Western union
As blockbuster cinema continues to abandon any type of film that isn’t tied to a lucrative intellectual property, it has increasingly been left to the independents to pick up the genre movie slack. If you want to watch superheroes fighting emojis, Hollywood has you covered on over 4,000 screens nationwide, but if you’re looking for prison films, romantic comedies and westerns, you usually need to search through the video-on-demand and art house margins.
Left almost entirely to anti-establishment veterans and aspiring auteurs, the western genre has particularly enjoyed a revisionist revival of late. Films as diverse as Kelly Reichardt’s naturalistic Meek’s Cutoff, Tommy Lee Jones’ bleak The Homesman, John Maclean’s slightly absurdist Slow West, Kristian Levring’s reverent The Salvation and Quentin Tarantino’s comic book-style Django Unchained have brought new energy and urgency to a horseshoed genre that once seemed destined for the glue factory.
Jacques Audiard’s ramshackle western The Sisters Brothers rides in the same revisionist posse as the films mentioned above, and although it doesn’t offer much that is new or unique, it still makes for thoughtful and moving adult entertainment. It is not uncommon for an established foreign director to struggle with inserting their voice and style into their English-language debut, but French filmmaker Jacques Audiard (The Beat That My Heart Skipped; A Prophet; Dheepan) makes a seamless transition.
Audiard specializes in visceral yet intimate genre pieces, and his films have always been more about mood, character and emotional intensity than cleverness or subtlety, so the language barrier was probably a non-issue.
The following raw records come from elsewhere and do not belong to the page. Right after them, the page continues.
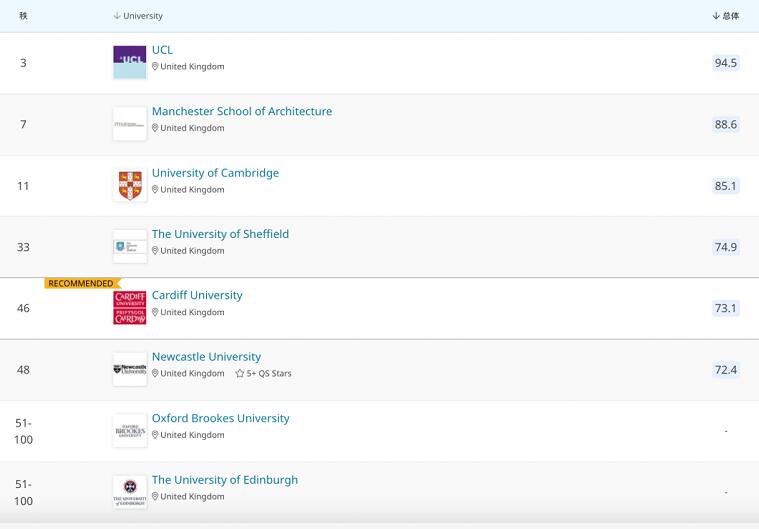Viewport: 759px width, 529px height.
Task: Click the rank column header
Action: pos(23,16)
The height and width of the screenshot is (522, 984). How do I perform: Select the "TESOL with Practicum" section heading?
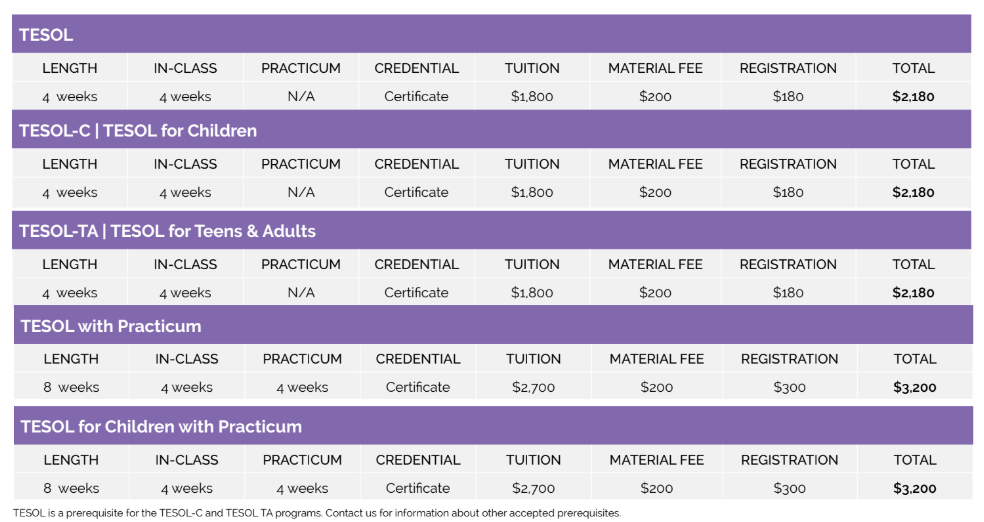pyautogui.click(x=111, y=326)
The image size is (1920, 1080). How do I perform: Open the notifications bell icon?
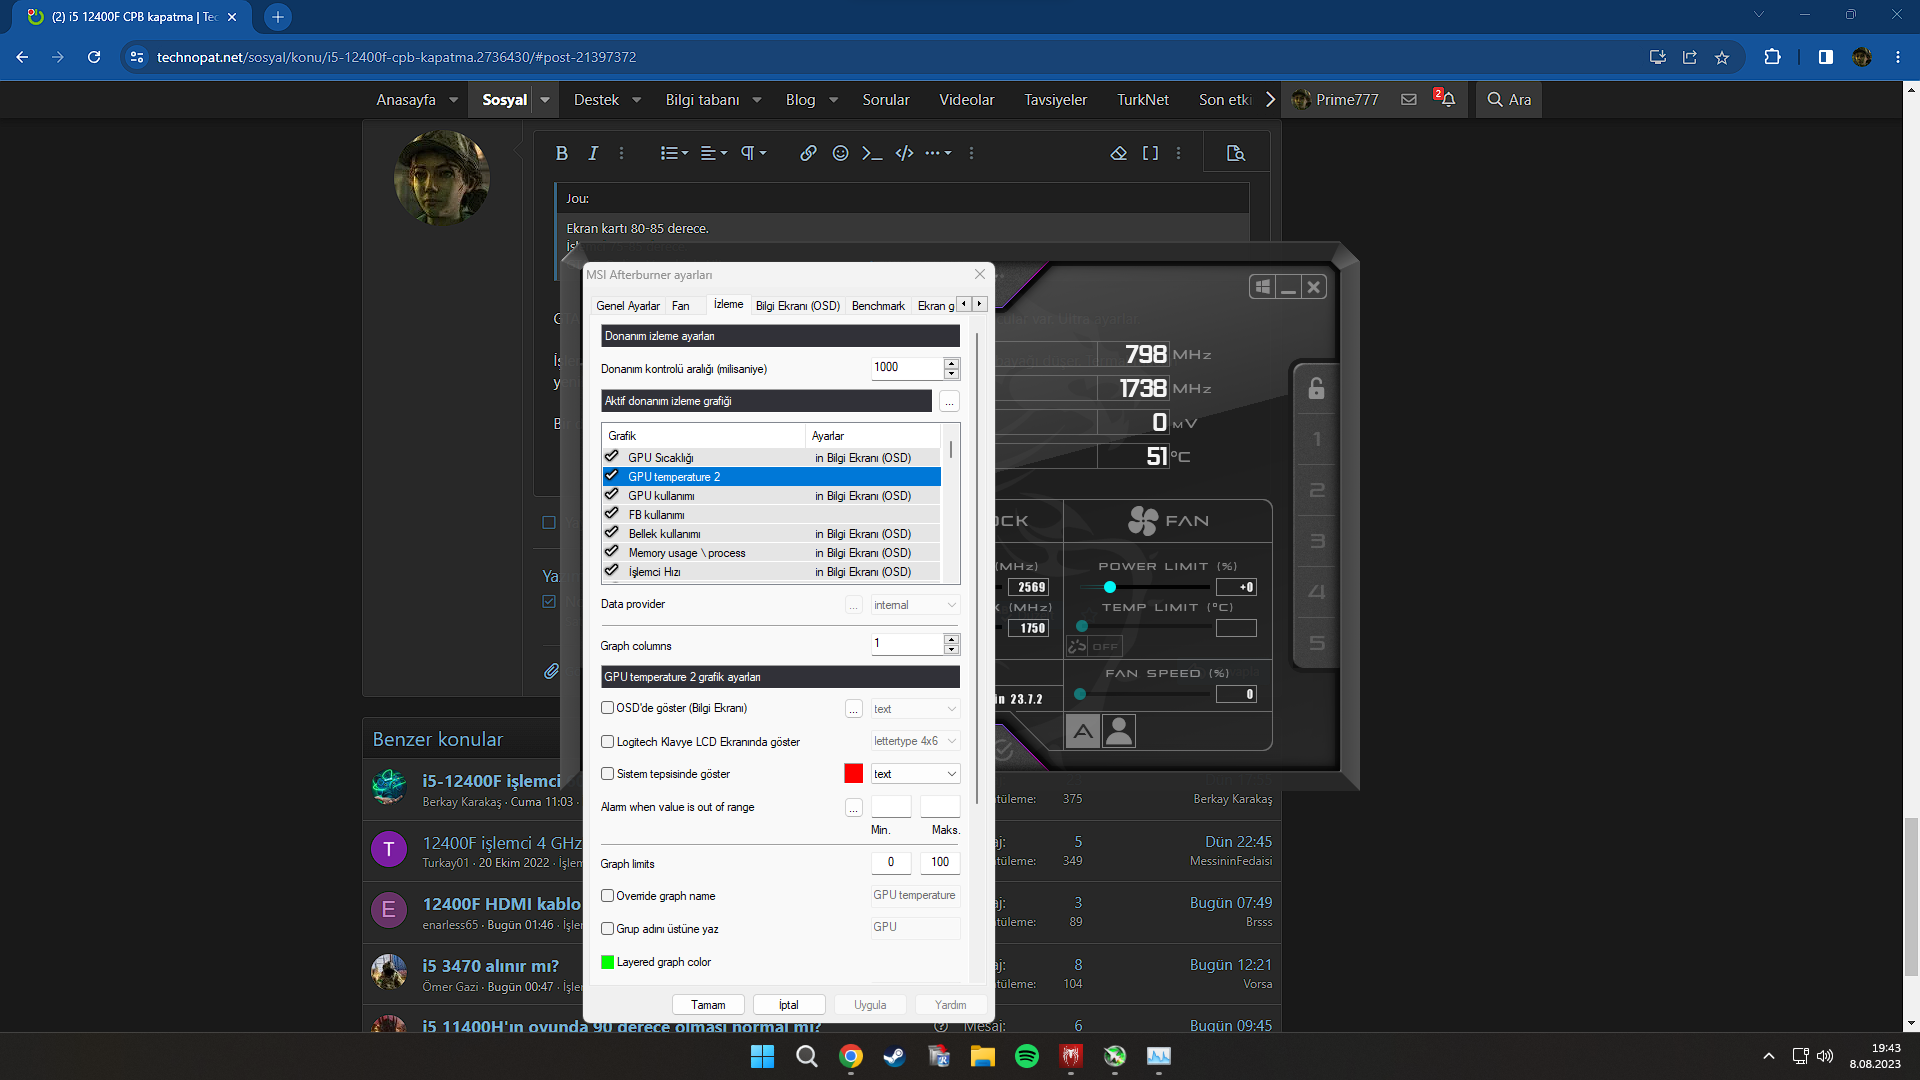point(1447,99)
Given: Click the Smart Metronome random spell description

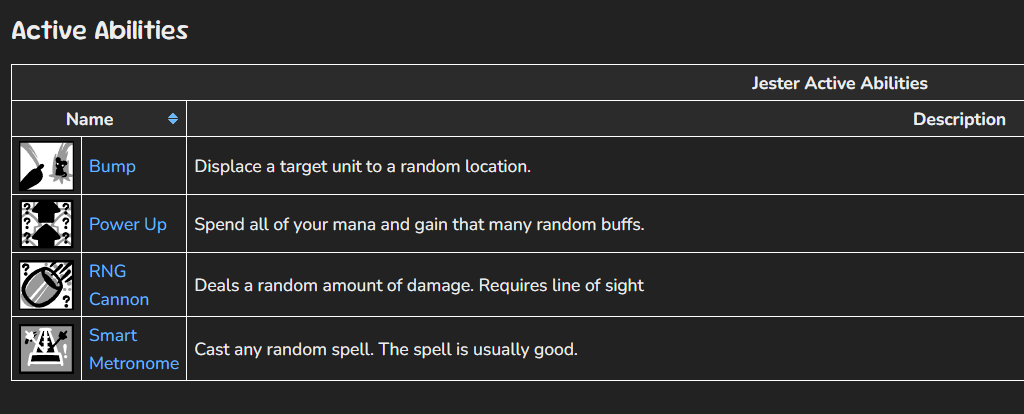Looking at the screenshot, I should (386, 349).
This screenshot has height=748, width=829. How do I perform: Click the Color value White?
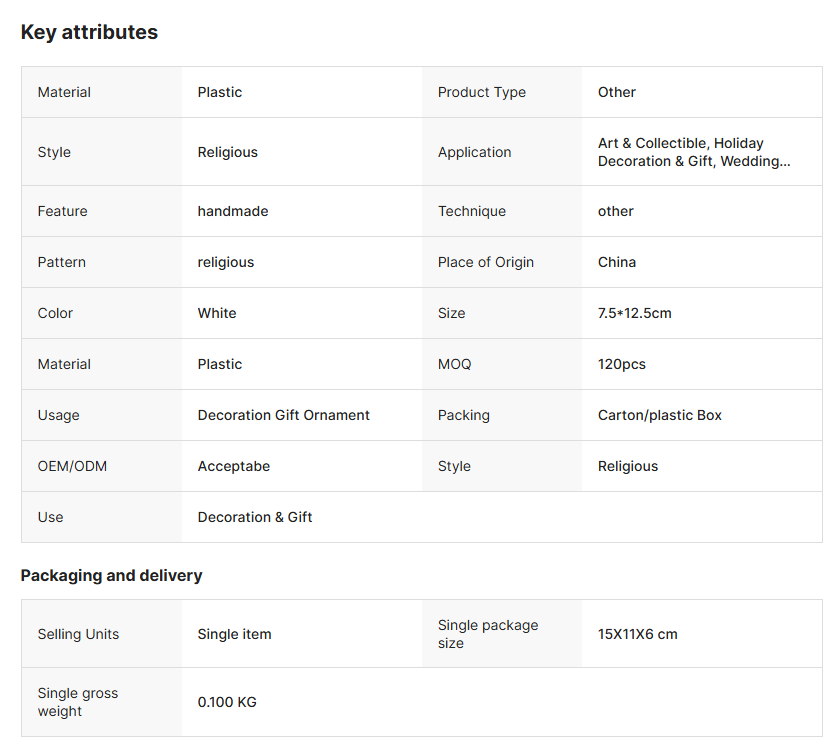(216, 313)
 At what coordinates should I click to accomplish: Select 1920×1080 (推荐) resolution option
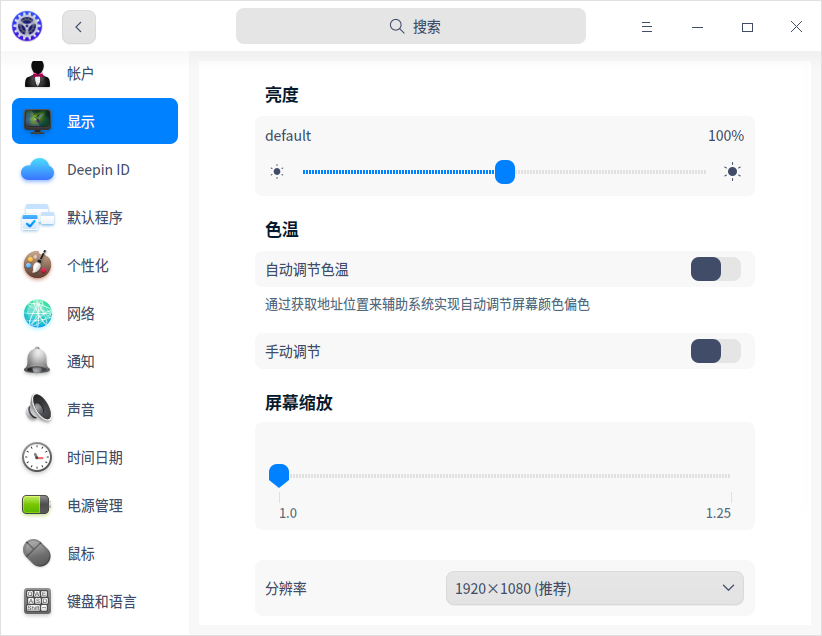point(594,588)
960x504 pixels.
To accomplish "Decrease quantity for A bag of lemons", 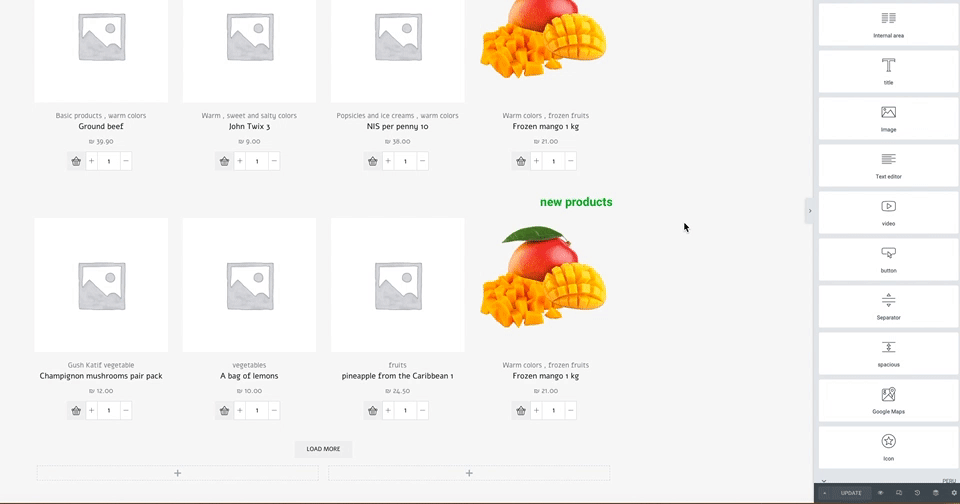I will [274, 411].
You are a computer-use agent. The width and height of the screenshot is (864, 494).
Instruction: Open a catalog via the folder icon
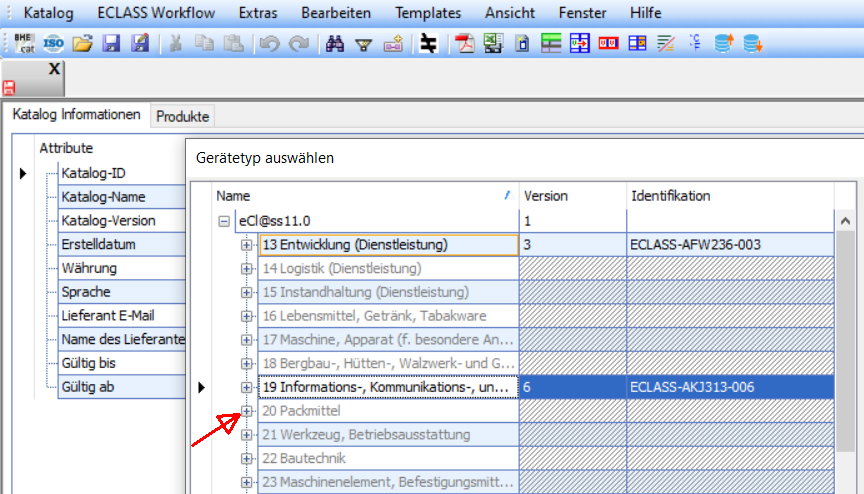[84, 43]
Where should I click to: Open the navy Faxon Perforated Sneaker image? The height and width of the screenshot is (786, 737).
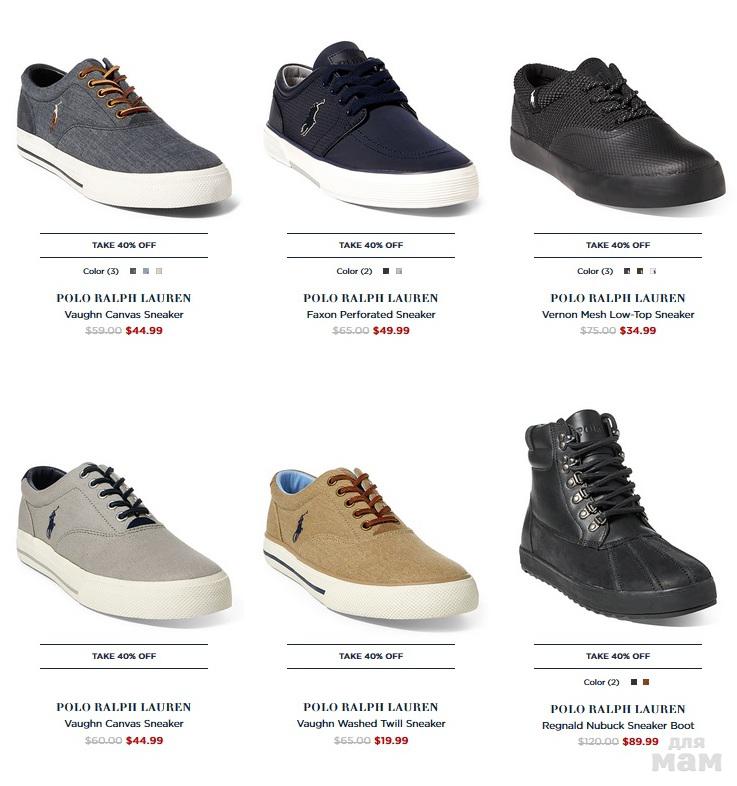[371, 124]
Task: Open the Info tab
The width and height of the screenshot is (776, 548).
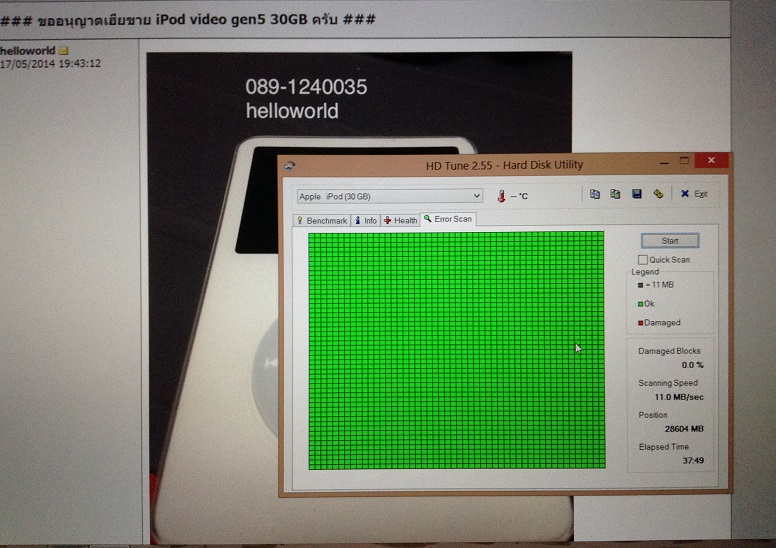Action: point(365,220)
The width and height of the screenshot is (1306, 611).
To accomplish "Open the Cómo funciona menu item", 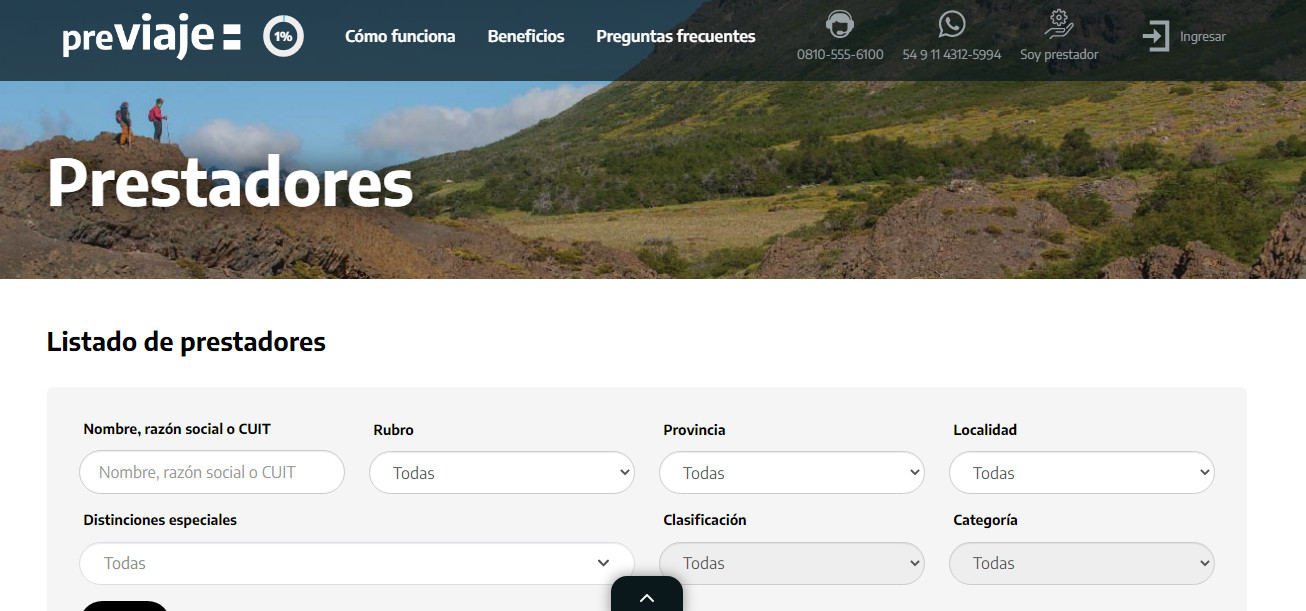I will (400, 37).
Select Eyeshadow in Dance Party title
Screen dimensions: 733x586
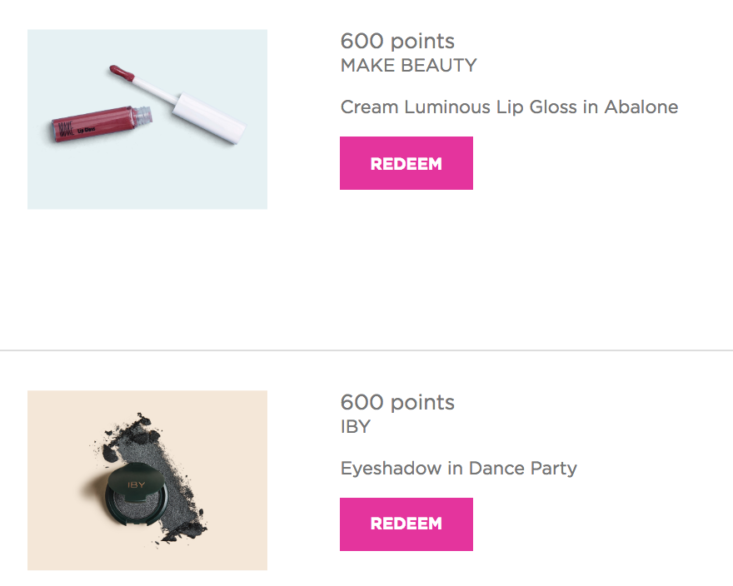459,468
Certainly, the script by Audiard and his frequent collaborator Thomas Bidegain features the sort of restless narrative, deliberately constructed character dynamics and tonal mood swings that we have come to expect from his films.
A dream team of Joaquin Phoenix and John C. Reilly stars as Charlie and Eli Sisters, bickering brothers and bounty hunters practicing their deadly trade in the Oregon Territory of the early 1850s. The employees of a crime lord called The Commodore, Charlie and Eli are assigned to abduct and torture Hermann Warm (Riz Ahmed), a chemist working on a gold divining process. An overeducated detective named John Morris (Jake Gyllenhaal) has already been dispatched to find and deliver Warm, but the two men form a friendship and slip away together, while the Sisters brothers make a corpse-strewn pursuit.
Both inheritors of their dead father’s violent nature, the Sisters brothers are good at what they do, but their partnership is starting to disintegrate. Charlie has become a violent and slovenly drunk, falling off his horse after an all-nighter in a saloon, and yet he can’t envision a life beyond killing. Meanwhile, Eli has grown tired of the work, dreaming of the domestic comforts offered in an increasingly civilized west, but he still feels an obligation to protect his out-of-control brother.
Phoenix is very good as the hot-tempered Charlie, but Reilly steals the show as the comparatively gentle Eli, providing this rough-edged film with a soulful center.